My parcel was couriered from UK to Kiev, retained by customs (no chocolates were allowed), pleaded for and eventually collected by a friend, then taken to the outskirts of the zone, the parcel was met by a man who lives on the border and works in the zone for the administration services. The individual packages were gradually taken through the checkpoints and personally delivered to the remote villages, some inaccessible in winter.

Some packages were too late. The process had taken six months and two of the intended recipients had sadly died during that time.


The Red Thread
11th October 2021 – 20th March 2022

Solo exhibition at Middlesbrough Institute of Modern Art
Craft as legacy and textiles as material culture are significant. In daily life embroidery aligns with folkloric religious practices. Embroidery is key to this research not only because it is what brought researcher and Babushka together. Consideration is given to the rural peasant interior as a gallery of domestic religious icons and hand-crafted objects, underpinning the value the self-settlers themselves give to their crafts.

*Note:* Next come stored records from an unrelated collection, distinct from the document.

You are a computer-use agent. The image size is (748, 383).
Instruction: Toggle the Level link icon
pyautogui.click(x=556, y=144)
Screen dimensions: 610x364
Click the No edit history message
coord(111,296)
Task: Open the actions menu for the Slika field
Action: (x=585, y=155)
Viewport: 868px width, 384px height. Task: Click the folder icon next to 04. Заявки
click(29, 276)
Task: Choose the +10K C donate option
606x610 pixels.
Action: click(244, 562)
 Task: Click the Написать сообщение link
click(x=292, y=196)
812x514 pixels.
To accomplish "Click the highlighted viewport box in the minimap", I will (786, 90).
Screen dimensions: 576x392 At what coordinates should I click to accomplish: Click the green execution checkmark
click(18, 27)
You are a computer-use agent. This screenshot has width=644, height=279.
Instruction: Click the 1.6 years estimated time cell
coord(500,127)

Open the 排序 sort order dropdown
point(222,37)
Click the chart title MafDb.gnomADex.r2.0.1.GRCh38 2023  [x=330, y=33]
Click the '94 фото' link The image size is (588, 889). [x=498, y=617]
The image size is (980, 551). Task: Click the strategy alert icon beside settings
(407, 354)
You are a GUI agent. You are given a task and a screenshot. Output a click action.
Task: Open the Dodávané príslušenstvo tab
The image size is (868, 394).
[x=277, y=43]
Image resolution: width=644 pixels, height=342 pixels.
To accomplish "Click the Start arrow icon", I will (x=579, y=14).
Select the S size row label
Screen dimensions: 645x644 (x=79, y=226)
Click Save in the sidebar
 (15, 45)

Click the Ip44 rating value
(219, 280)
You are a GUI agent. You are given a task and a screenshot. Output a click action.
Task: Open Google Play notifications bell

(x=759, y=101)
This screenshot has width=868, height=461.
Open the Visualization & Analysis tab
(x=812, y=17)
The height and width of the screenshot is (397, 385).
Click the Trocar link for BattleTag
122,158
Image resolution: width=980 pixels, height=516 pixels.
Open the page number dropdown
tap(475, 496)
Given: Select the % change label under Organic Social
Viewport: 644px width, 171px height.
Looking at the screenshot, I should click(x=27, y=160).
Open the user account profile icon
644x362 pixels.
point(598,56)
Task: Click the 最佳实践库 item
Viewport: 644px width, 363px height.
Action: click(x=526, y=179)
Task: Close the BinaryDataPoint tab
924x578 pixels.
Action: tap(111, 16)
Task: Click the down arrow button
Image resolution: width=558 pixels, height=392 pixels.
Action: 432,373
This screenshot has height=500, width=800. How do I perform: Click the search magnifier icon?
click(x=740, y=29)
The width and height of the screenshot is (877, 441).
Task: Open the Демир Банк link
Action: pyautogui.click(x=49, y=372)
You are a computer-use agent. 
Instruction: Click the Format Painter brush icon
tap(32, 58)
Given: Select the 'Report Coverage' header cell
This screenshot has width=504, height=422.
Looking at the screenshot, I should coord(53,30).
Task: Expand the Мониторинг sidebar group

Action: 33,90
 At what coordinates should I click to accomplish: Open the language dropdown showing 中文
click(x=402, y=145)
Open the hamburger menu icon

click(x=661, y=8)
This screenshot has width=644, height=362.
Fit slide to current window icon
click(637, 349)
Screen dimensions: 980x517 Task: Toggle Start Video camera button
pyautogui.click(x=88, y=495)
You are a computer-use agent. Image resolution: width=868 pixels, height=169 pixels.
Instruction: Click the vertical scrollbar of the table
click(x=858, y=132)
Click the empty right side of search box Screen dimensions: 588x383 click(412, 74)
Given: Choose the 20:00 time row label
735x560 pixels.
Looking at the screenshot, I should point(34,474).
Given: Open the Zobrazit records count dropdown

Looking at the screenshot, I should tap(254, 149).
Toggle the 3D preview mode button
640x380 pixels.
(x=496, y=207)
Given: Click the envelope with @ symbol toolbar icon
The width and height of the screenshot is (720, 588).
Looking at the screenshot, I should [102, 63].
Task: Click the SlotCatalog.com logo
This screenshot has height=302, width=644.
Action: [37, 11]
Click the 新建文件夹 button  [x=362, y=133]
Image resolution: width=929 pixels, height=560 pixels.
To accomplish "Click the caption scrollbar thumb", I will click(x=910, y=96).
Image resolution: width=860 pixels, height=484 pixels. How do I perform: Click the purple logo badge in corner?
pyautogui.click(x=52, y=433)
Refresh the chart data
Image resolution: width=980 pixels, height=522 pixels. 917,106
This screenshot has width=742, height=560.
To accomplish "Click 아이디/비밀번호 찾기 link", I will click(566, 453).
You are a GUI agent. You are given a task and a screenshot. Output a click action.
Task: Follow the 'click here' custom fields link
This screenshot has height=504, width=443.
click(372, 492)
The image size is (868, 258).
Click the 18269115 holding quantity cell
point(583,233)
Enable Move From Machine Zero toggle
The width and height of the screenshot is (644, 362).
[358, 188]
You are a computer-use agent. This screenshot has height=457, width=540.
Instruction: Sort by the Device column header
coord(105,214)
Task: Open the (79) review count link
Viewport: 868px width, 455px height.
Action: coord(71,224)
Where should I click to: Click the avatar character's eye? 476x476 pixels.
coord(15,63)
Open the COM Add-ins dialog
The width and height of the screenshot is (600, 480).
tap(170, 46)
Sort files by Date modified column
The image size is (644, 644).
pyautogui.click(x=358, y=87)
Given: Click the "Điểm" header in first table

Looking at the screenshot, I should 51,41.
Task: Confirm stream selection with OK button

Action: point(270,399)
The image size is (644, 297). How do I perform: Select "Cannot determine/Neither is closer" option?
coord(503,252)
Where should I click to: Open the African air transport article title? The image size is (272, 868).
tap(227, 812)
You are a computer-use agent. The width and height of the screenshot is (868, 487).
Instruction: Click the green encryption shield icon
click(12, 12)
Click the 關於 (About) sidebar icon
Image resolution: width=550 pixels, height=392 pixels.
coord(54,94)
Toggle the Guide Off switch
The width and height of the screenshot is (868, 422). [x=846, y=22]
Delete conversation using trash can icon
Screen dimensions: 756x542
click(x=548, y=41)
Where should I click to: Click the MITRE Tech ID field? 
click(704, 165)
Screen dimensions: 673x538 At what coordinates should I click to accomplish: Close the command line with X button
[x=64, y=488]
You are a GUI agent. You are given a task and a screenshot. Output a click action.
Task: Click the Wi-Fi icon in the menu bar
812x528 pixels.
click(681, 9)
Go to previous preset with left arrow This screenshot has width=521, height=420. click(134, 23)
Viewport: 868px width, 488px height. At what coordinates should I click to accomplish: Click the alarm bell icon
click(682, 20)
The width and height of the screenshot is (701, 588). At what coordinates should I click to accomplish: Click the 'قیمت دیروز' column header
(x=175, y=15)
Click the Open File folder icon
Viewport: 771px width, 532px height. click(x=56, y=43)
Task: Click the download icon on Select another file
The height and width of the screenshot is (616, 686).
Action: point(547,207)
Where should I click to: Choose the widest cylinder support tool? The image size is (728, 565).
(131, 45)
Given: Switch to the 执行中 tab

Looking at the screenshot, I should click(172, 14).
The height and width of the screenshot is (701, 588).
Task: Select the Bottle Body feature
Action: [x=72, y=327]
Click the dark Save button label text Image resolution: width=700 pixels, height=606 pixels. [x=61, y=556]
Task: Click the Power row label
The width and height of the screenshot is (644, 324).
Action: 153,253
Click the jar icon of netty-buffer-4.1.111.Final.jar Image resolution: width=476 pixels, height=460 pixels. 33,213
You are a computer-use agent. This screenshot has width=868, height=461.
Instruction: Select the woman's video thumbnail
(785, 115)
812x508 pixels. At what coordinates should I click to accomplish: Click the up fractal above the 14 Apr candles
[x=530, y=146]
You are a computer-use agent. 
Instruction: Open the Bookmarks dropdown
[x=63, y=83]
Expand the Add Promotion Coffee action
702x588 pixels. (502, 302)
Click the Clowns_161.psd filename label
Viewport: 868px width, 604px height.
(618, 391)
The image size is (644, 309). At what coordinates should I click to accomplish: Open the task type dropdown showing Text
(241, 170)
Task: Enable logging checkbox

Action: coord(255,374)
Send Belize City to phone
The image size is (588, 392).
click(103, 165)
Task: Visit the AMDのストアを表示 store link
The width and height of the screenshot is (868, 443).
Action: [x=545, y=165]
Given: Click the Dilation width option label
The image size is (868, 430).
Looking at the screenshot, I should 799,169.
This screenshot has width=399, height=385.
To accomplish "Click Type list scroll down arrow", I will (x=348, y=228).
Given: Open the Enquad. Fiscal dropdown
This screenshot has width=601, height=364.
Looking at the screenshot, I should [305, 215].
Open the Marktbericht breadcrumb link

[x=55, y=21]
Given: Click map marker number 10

The connection between embroidered artefacts and the region’s religious culture is justification for producing investigative artworks informed by the making of icons. Researching, planning and making the icons led to discoveries about the vernacular religion of the Babushkas. Spiritually, ‘icons represent an invisible force [similar to] the ‘invisibility’ of radiation [and encourage] associations with supernatural forces, divine providence or demonic powers’ (Romashko, 2016). The underlying relationships give a gravity and resonance to the works.